§ Directions
Count the lines of the material below that contain the word "should", and give only the number.

(Entries shown begins)

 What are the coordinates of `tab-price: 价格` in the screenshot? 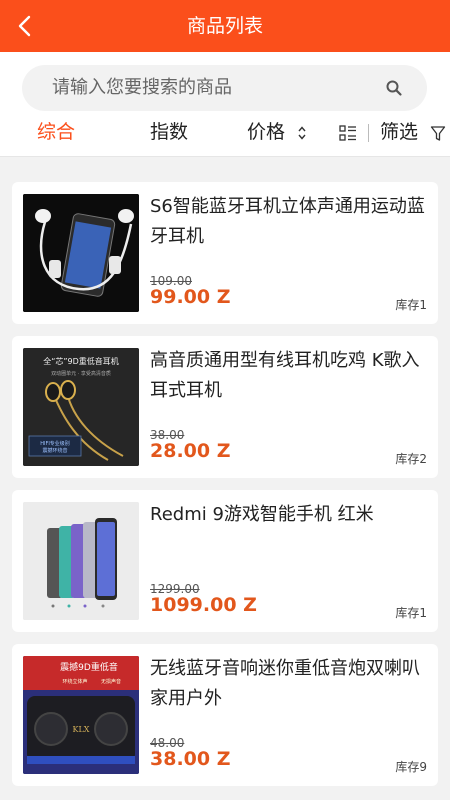 It's located at (266, 134).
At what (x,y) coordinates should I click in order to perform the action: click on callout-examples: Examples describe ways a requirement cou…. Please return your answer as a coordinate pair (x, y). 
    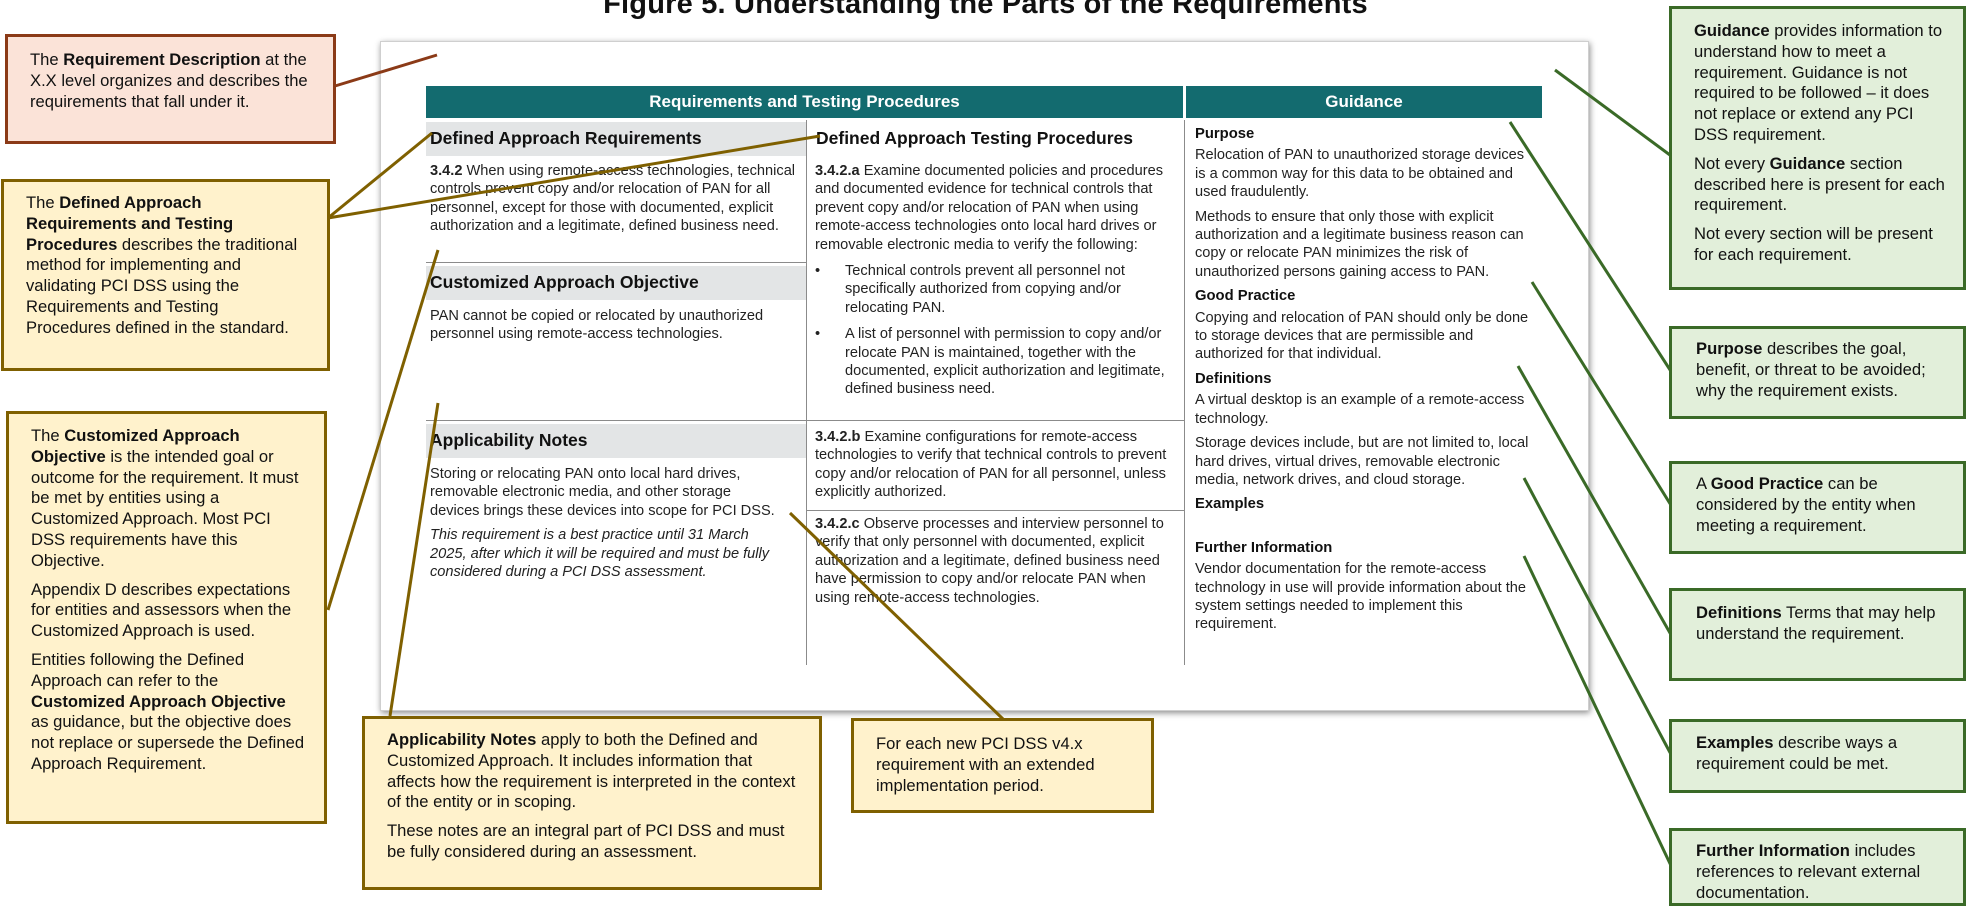
    Looking at the image, I should click on (1818, 756).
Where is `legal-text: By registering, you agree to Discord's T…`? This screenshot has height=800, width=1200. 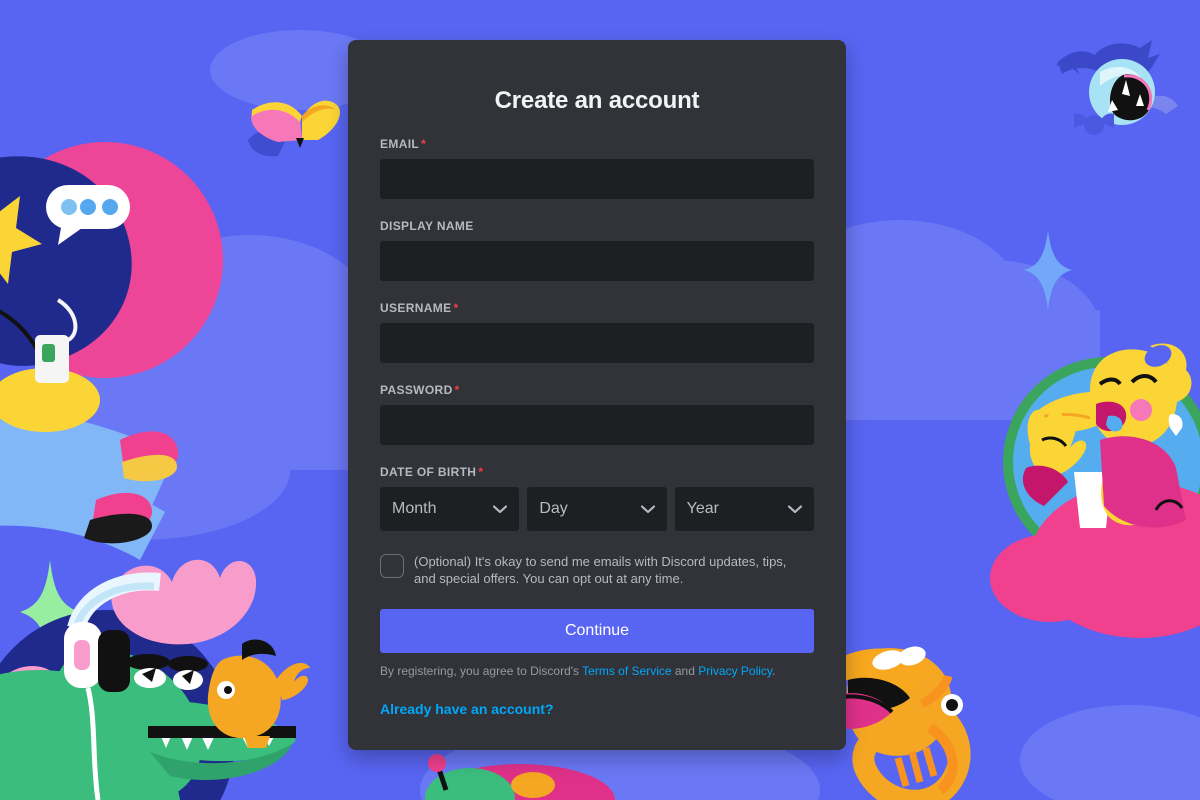
legal-text: By registering, you agree to Discord's T… is located at coordinates (597, 671).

(Entries shown ends)

§ The completed task
2